Task requirements: Pictures in the entries below are excluded; copy only the lines from the one containing "Task: Click the" to the one containing "Viewport: 1278px width, 728px height.", both included.

Dataset records:
- - - - -
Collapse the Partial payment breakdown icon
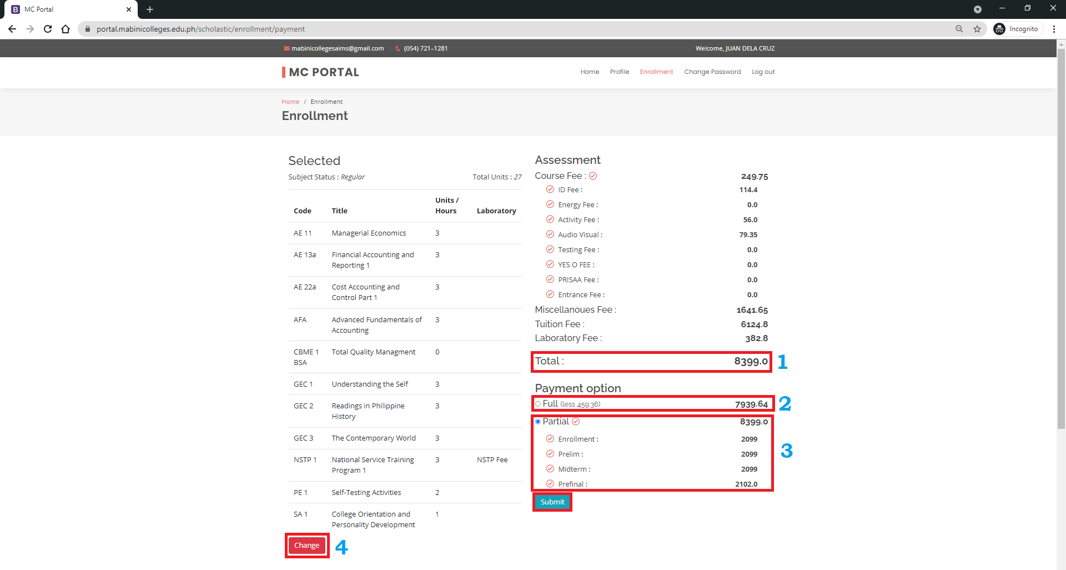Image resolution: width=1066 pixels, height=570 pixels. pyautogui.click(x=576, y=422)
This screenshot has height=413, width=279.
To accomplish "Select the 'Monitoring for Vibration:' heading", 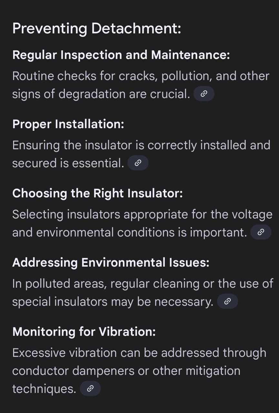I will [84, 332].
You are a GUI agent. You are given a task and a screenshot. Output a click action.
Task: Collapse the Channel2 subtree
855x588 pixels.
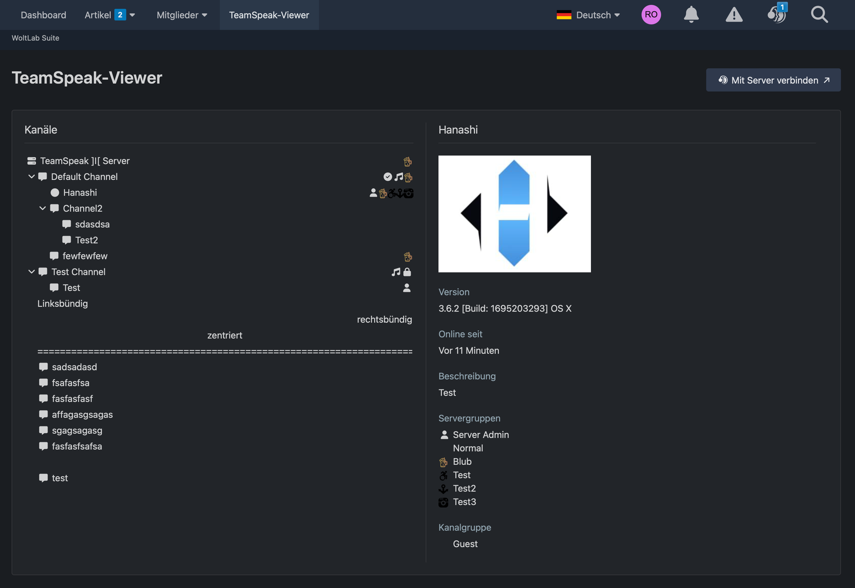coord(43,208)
- - - - -
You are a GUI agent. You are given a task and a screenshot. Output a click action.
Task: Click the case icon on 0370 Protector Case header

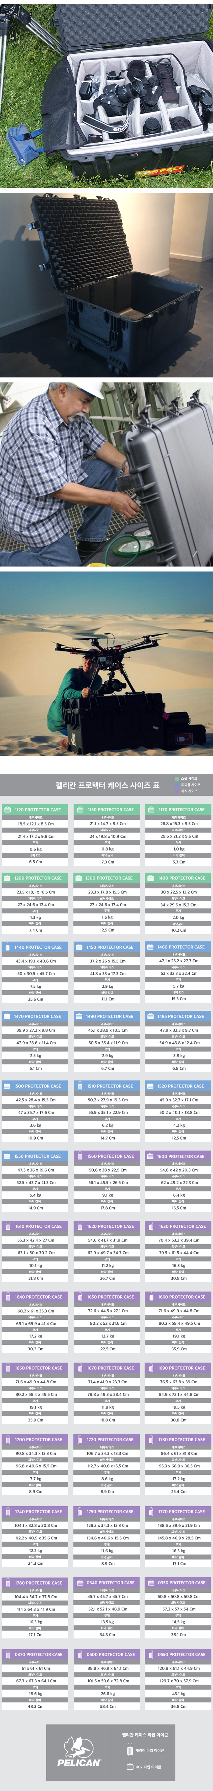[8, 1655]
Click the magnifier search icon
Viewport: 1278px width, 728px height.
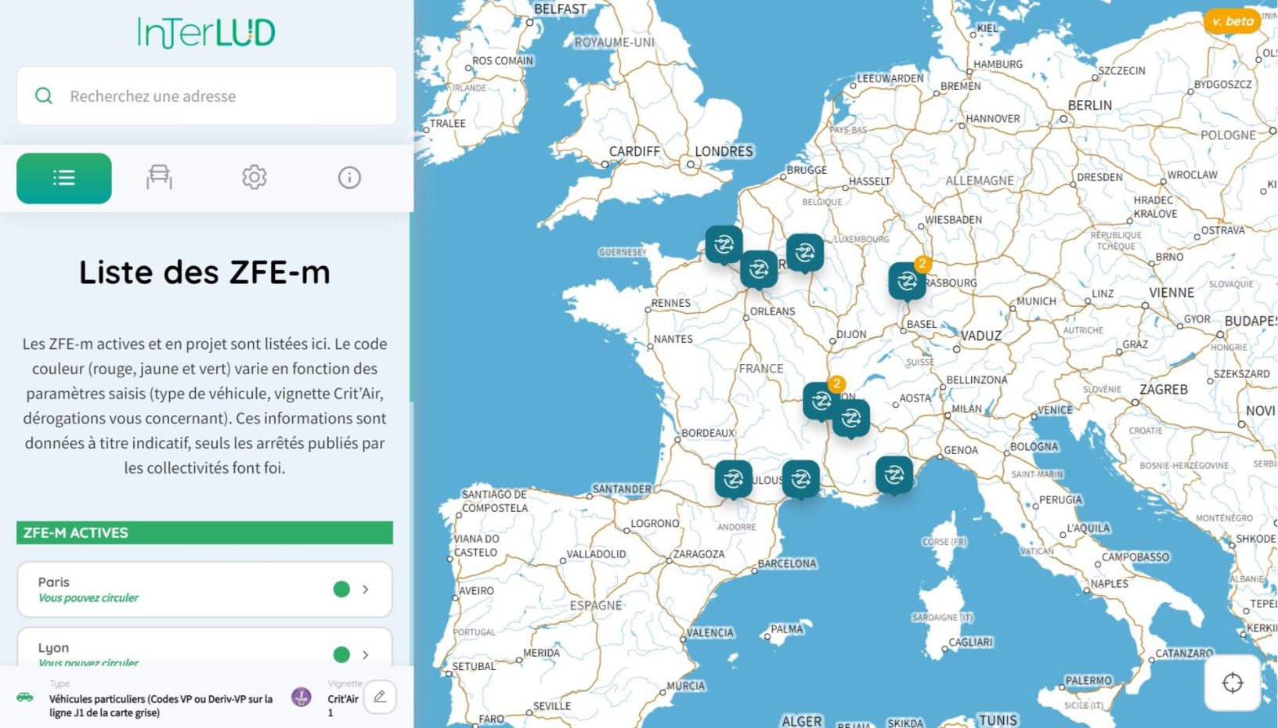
- - - - -
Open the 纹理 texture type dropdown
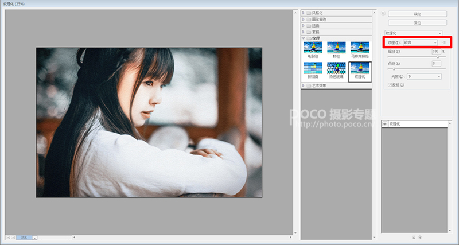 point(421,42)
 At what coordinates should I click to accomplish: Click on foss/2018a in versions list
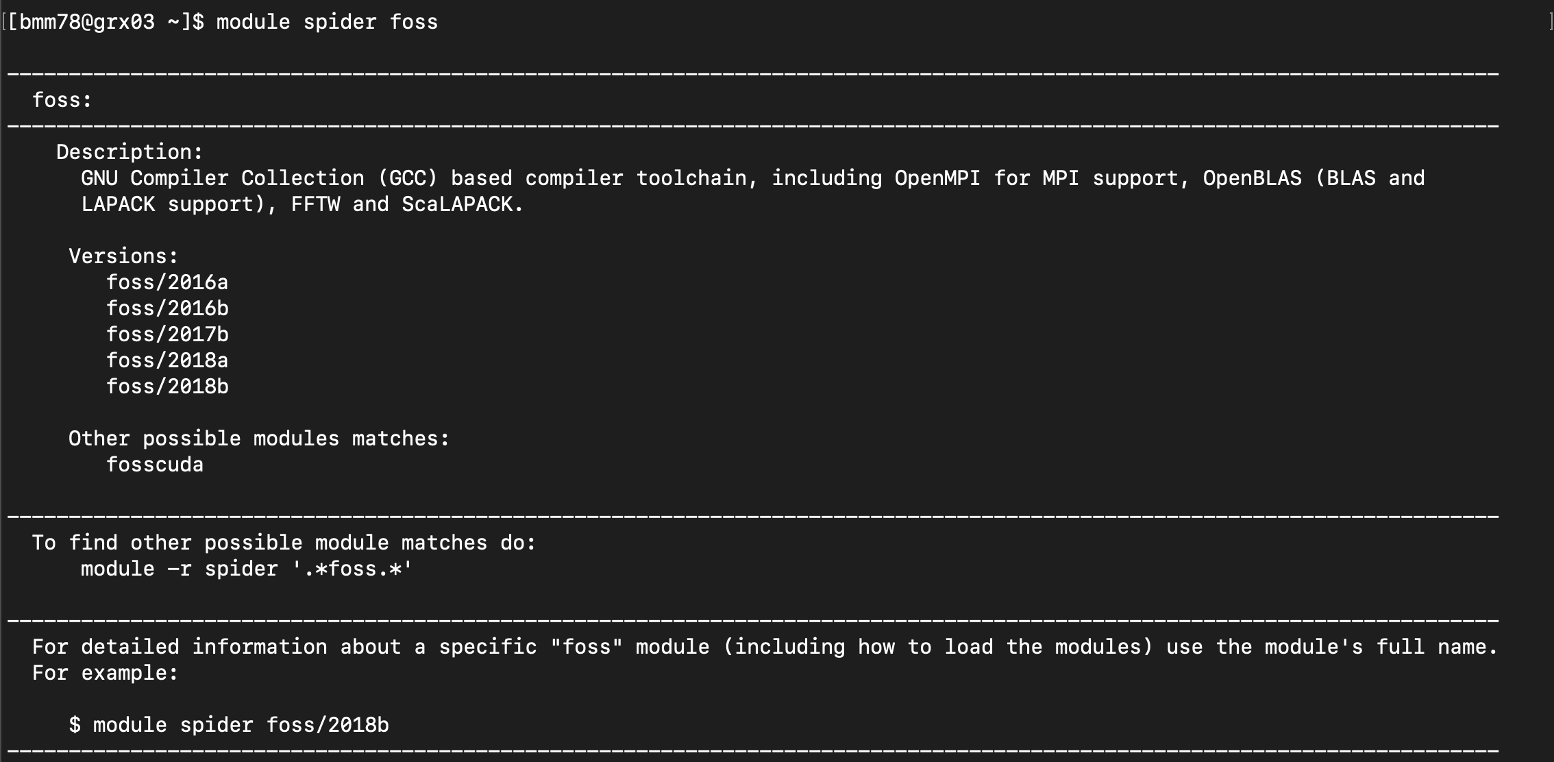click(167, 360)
- - - - -
Output below:
Task: Click the case icon on 0370 Protector Case header

[8, 1655]
Click the magnifier search icon
Viewport: 1278px width, 728px height.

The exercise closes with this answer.